How to create new processors

At that point you might be thinking that morpho is great, but it does not have the feature or a processor you want. Before going any further, you should go in the morpho issue tracker to see if someone else is not working on this feature. If you see something similar there, you should say so there and/or on the morphoorg Slack. If you don’t, then you are in the right place to know how to create your own processor.

Generalities about processors

As you might have read there, processors are objects that act on data and produce an output. Generally processors actions are intended to be simple in order to keep things as modular as possible. For example, you would prefer a processor that reads a file and one that acts on these compared with one that does both of these at once.

Morpho already provides a set of processors that could serve as a basis for your new processor. For example, there exists a input/output base class that defines base methods for any processor reading/writing a specific file format. If that is the case, you should consider using this class as a base class for your own. If there is not such class but one could with some modifications, you should consider the possibility of doing these modifications so you could use this class as a base for your new processor.

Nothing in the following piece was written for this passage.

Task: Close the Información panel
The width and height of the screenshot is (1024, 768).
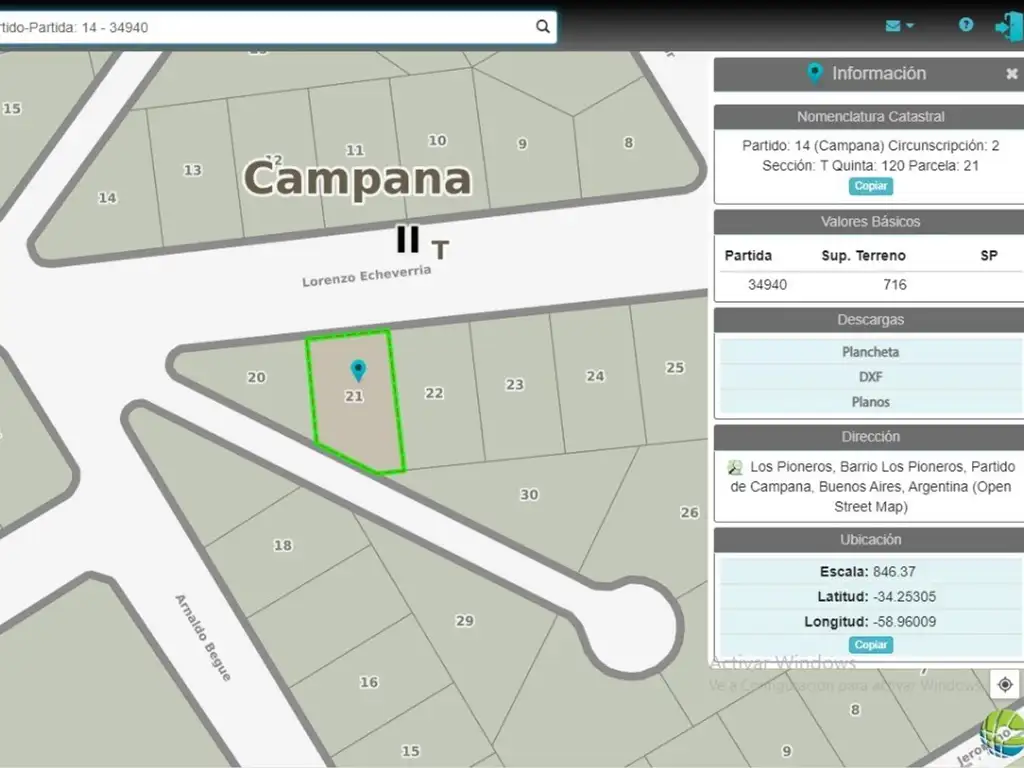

If really none of the existing classes is of any help for you, creating a new processor from scratch is the way to go.

Structure and requirements for a new processor

Let’s have a look at a basic example: the GaussianSamplingProcessor.

from morpho.utilities import morphologging, reader
from morpho.processors import BaseProcessor
logger = morphologging.getLogger(__name__)

__all__ = []
__all__.append(__name__)


class GaussianSamplingProcessor(BaseProcessor):
        '''
        Sampling processor that will generate a simple gaussian distribution
        using TRandom3.
        Does not require input data nor model (as they are define in the class itself)
        Parameters:
                iter (required): total number of iterations (warmup and sampling)
                mean: mean of the gaussian (default=0)
                width: width of the gaussian (default=0)
        Input:
                None
        Results:
                results: dictionary containing the result of the sampling of the parameters of interest
        '''

        def InternalConfigure(self, input):
                self.iter = int(reader.read_param(input, 'iter', "required"))
                self.mean = reader.read_param(input, "mean", 0.)
                self.width = reader.read_param(input, "width", 1.)
                if self.width <= 0.:
                        raise ValueError("Width is negative or null!")
                return True

        def InternalRun(self):
                from ROOT import TRandom3
                ran = TRandom3()
                data = []
                for _ in range(self.iter):
                        data.append(ran.Gaus(self.mean, self.width))
                self.results = {'x': data}
                return True

This processor aims at generating random values following a normal distribution using TRandom3 from ROOT. Processors all inherite from the BaseProcessor class that defines very basic behaviors. BaseProcessor defines two methods InternalConfigure and InternalRun. InternalConfigure is used to configure the processor: here the number of values to generate (iter), the mean (mean) and the width (width) are given to the processor from the configuration dictionary (this dictionary is extracted from the configuration file). This method makes sure that all the given parameters are okay so the execution will work fine: for example we make sure the width is positive. InternalRun is used for the actual execution: it produces the samples from the normal distribution. The result of this sampling is saved inside a membre variable of the class (results in this case) in the shape of a dictionary. Contrary to Katydid, there are no defined data class defined in this framework for containing the intermediate results. We use python defined objects such as float, string, list or dictionary: we try to avoid using objects defined by external packages (such as ROOT or PyStan).